The pattern day trading rule can be avoided by using multiple accounts. I think... Use account A on Monday and Thursday, use account B on Tuesday and Friday, and use account C on Wednesday.
At some point I hope to be doing exactly that. Multiple accounts with different brokerages, allowing me to trade every day.
I still intend to be playing "all in" with any given account on any given day I choose to trade. But at some point,
IF my fund grows the way it MIGHT, then I'll have to give consideration to the size of my trades relative to the
activity of that particular stock. It's fine to be a drop of water in the bucket, but I don't want to be the bowling
ball dropped into the bucket. I can't see that it would improve my chances of making a profit if I place trades
worth a significant percentage of the day's total trade value.

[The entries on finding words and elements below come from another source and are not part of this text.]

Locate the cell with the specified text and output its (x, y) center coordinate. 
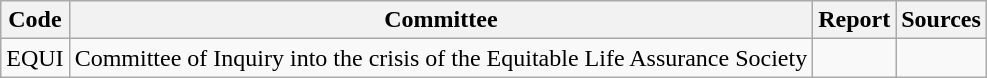
Report (854, 20)
Code (35, 20)
Committee (441, 20)
Sources (942, 20)
Committee of Inquiry into the crisis of the Equitable Life Assurance Society (441, 58)
EQUI (35, 58)
Determine the (X, Y) coordinate at the center of the cell enclosing the given text.  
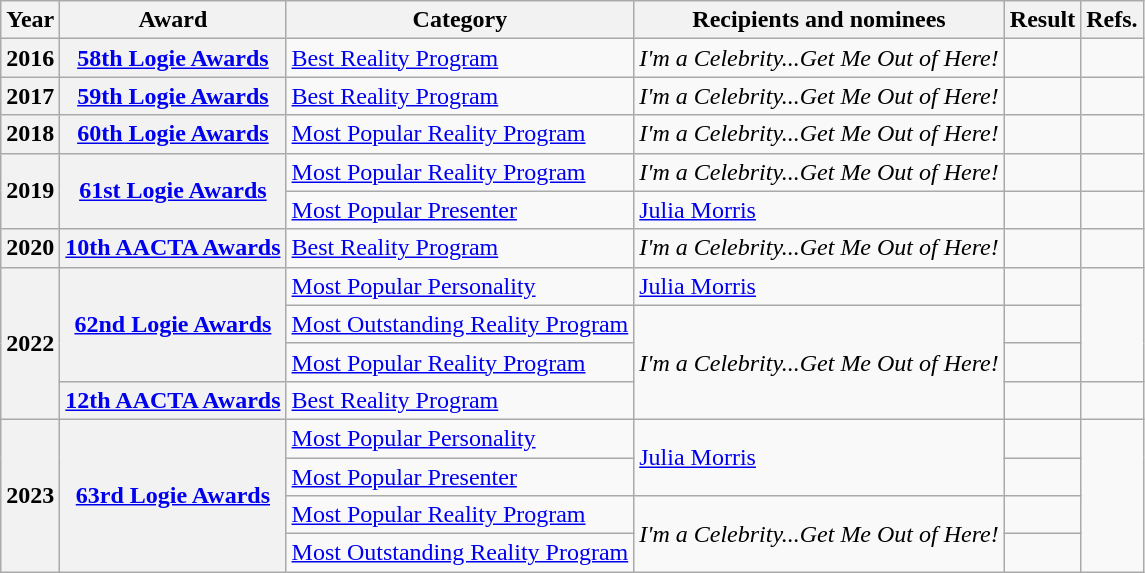
2018 (30, 134)
63rd Logie Awards (173, 495)
62nd Logie Awards (173, 324)
Refs. (1112, 20)
Year (30, 20)
12th AACTA Awards (173, 400)
Recipients and nominees (820, 20)
61st Logie Awards (173, 191)
2019 (30, 191)
60th Logie Awards (173, 134)
10th AACTA Awards (173, 248)
59th Logie Awards (173, 96)
2017 (30, 96)
2016 (30, 58)
Result (1042, 20)
Category (460, 20)
Award (173, 20)
2023 (30, 495)
2022 (30, 343)
58th Logie Awards (173, 58)
2020 (30, 248)
Locate the cell with the specified text and output its (x, y) center coordinate. 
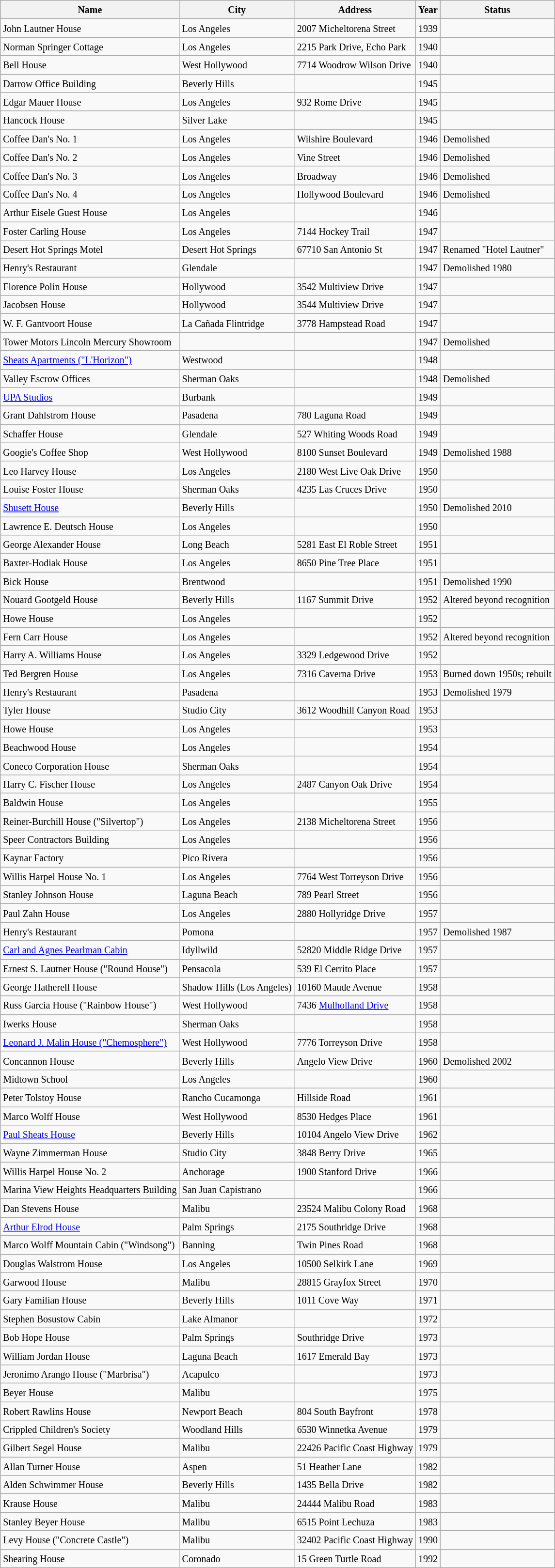
2215 Park Drive, Echo Park (355, 47)
Acapulco (237, 1375)
Tower Motors Lincoln Mercury Showroom (90, 342)
Woodland Hills (237, 1430)
Ernest S. Lautner House ("Round House") (90, 969)
4235 Las Cruces Drive (355, 489)
Paul Sheats House (90, 1135)
7776 Torreyson Drive (355, 1043)
John Lautner House (90, 28)
Bell House (90, 65)
Demolished 1987 (497, 932)
1435 Bella Drive (355, 1486)
La Cañada Flintridge (237, 323)
8650 Pine Tree Place (355, 563)
780 Laguna Road (355, 415)
7436 Mulholland Drive (355, 1006)
Valley Escrow Offices (90, 379)
Concannon House (90, 1061)
51 Heather Lane (355, 1467)
Hancock House (90, 120)
Speer Contractors Building (90, 840)
Alden Schwimmer House (90, 1486)
Pico Rivera (237, 858)
Fern Carr House (90, 637)
1990 (428, 1541)
2138 Micheltorena Street (355, 822)
Wilshire Boulevard (355, 139)
Broadway (355, 175)
1970 (428, 1283)
67710 San Antonio St (355, 250)
Vine Street (355, 157)
Burned down 1950s; rebuilt (497, 674)
Status (497, 10)
Southridge Drive (355, 1338)
Hollywood Boulevard (355, 194)
Grant Dahlstrom House (90, 415)
Gilbert Segel House (90, 1449)
Marco Wolff Mountain Cabin ("Windsong") (90, 1246)
Allan Turner House (90, 1467)
2180 West Live Oak Drive (355, 471)
Lake Almanor (237, 1319)
2007 Micheltorena Street (355, 28)
Paul Zahn House (90, 914)
Edgar Mauer House (90, 102)
7764 West Torreyson Drive (355, 877)
Desert Hot Springs (237, 250)
Schaffer House (90, 434)
Jacobsen House (90, 305)
932 Rome Drive (355, 102)
804 South Bayfront (355, 1412)
3848 Berry Drive (355, 1154)
15 Green Turtle Road (355, 1559)
Angelo View Drive (355, 1061)
Darrow Office Building (90, 83)
32402 Pacific Coast Highway (355, 1541)
1617 Emerald Bay (355, 1356)
Carl and Agnes Pearlman Cabin (90, 951)
28815 Grayfox Street (355, 1283)
3329 Ledgewood Drive (355, 655)
Hillside Road (355, 1098)
Long Beach (237, 545)
Russ Garcia House ("Rainbow House") (90, 1006)
Stanley Johnson House (90, 895)
Levy House ("Concrete Castle") (90, 1541)
1972 (428, 1319)
2487 Canyon Oak Drive (355, 784)
Shearing House (90, 1559)
1939 (428, 28)
Coffee Dan's No. 3 (90, 175)
2175 Southridge Drive (355, 1227)
Idyllwild (237, 951)
Wayne Zimmerman House (90, 1154)
Burbank (237, 397)
1978 (428, 1412)
52820 Middle Ridge Drive (355, 951)
William Jordan House (90, 1356)
Demolished 1988 (497, 452)
23524 Malibu Colony Road (355, 1209)
Baldwin House (90, 803)
5281 East El Roble Street (355, 545)
Address (355, 10)
W. F. Gantvoort House (90, 323)
Nouard Gootgeld House (90, 600)
Ted Bergren House (90, 674)
Silver Lake (237, 120)
Newport Beach (237, 1412)
3778 Hampstead Road (355, 323)
San Juan Capistrano (237, 1190)
2880 Hollyridge Drive (355, 914)
Baxter-Hodiak House (90, 563)
Aspen (237, 1467)
UPA Studios (90, 397)
Demolished 2010 (497, 507)
George Hatherell House (90, 987)
Coffee Dan's No. 2 (90, 157)
Marina View Heights Headquarters Building (90, 1190)
7316 Caverna Drive (355, 674)
1962 (428, 1135)
1969 (428, 1264)
Shadow Hills (Los Angeles) (237, 987)
1992 (428, 1559)
Arthur Elrod House (90, 1227)
Desert Hot Springs Motel (90, 250)
Arthur Eisele Guest House (90, 212)
7714 Woodrow Wilson Drive (355, 65)
Westwood (237, 360)
Leo Harvey House (90, 471)
Reiner-Burchill House ("Silvertop") (90, 822)
Harry C. Fischer House (90, 784)
Demolished 1980 (497, 268)
Florence Polin House (90, 286)
7144 Hockey Trail (355, 231)
Gary Familian House (90, 1301)
1900 Stanford Drive (355, 1172)
Renamed "Hotel Lautner" (497, 250)
10104 Angelo View Drive (355, 1135)
1971 (428, 1301)
Rancho Cucamonga (237, 1098)
1965 (428, 1154)
Stanley Beyer House (90, 1522)
Jeronimo Arango House ("Marbrisa") (90, 1375)
6530 Winnetka Avenue (355, 1430)
Midtown School (90, 1079)
Coffee Dan's No. 4 (90, 194)
Willis Harpel House No. 2 (90, 1172)
Coronado (237, 1559)
3544 Multiview Drive (355, 305)
8100 Sunset Boulevard (355, 452)
Year (428, 10)
Garwood House (90, 1283)
Bick House (90, 582)
Sheats Apartments ("L'Horizon") (90, 360)
Shusett House (90, 507)
Beachwood House (90, 747)
Robert Rawlins House (90, 1412)
1955 (428, 803)
Anchorage (237, 1172)
Demolished 1979 (497, 692)
6515 Point Lechuza (355, 1522)
Lawrence E. Deutsch House (90, 526)
1975 (428, 1393)
Iwerks House (90, 1024)
10500 Selkirk Lane (355, 1264)
City (237, 10)
Beyer House (90, 1393)
539 El Cerrito Place (355, 969)
789 Pearl Street (355, 895)
Crippled Children's Society (90, 1430)
Leonard J. Malin House ("Chemosphere") (90, 1043)
Douglas Walstrom House (90, 1264)
Banning (237, 1246)
George Alexander House (90, 545)
Demolished 2002 (497, 1061)
Kaynar Factory (90, 858)
8530 Hedges Place (355, 1116)
Bob Hope House (90, 1338)
Coneco Corporation House (90, 766)
Pomona (237, 932)
10160 Maude Avenue (355, 987)
Twin Pines Road (355, 1246)
Stephen Bosustow Cabin (90, 1319)
3542 Multiview Drive (355, 286)
Pensacola (237, 969)
1011 Cove Way (355, 1301)
22426 Pacific Coast Highway (355, 1449)
Louise Foster House (90, 489)
527 Whiting Woods Road (355, 434)
Tyler House (90, 711)
Harry A. Williams House (90, 655)
Brentwood (237, 582)
Name (90, 10)
Willis Harpel House No. 1 (90, 877)
Norman Springer Cottage (90, 47)
Dan Stevens House (90, 1209)
Googie's Coffee Shop (90, 452)
Peter Tolstoy House (90, 1098)
Foster Carling House (90, 231)
1167 Summit Drive (355, 600)
Krause House (90, 1504)
Marco Wolff House (90, 1116)
Demolished 1990 (497, 582)
3612 Woodhill Canyon Road (355, 711)
24444 Malibu Road (355, 1504)
Coffee Dan's No. 1 (90, 139)
Detect which cell encompasses the target text, then output its [x, y] center coordinate. 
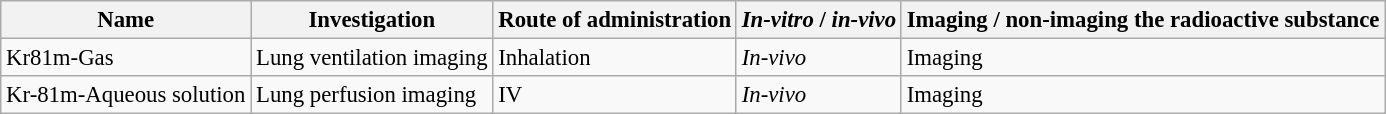
Kr-81m-Aqueous solution [126, 95]
IV [614, 95]
Investigation [372, 20]
Inhalation [614, 58]
Name [126, 20]
Lung ventilation imaging [372, 58]
Imaging / non-imaging the radioactive substance [1142, 20]
In-vitro / in-vivo [818, 20]
Kr81m-Gas [126, 58]
Lung perfusion imaging [372, 95]
Route of administration [614, 20]
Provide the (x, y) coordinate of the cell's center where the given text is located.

"Today's volume for ABC was 2 million shares traded, of which 1 million were traded by one particular idiot
day trader who got taken to the cleaners as a result of his stupidity. Film at eleven."
Never trade so big that you move the market on your own. If you're NOT a market maker, don't try to BE a market maker.
I hope that's an issue I have to contend with at some point.
Last edited by Carrerain4; July 26th, 2014 at 08:44 AM.
Me and a lot of other small retail people, 15 years back where making a lot of $$$'s, I was full time for 8months until the first rule basically ruined it, there rules to protect us are rules to stop us taking there money, I'm 99.999% sure of it.
Then ofcourse the big players with 25K with 400% intraday margin basically all handed over there money because of the margin and they went in big, blew it and walked away, where as retail, lost a little kept plugging at it, until they started to make a little on mass = A LOT!!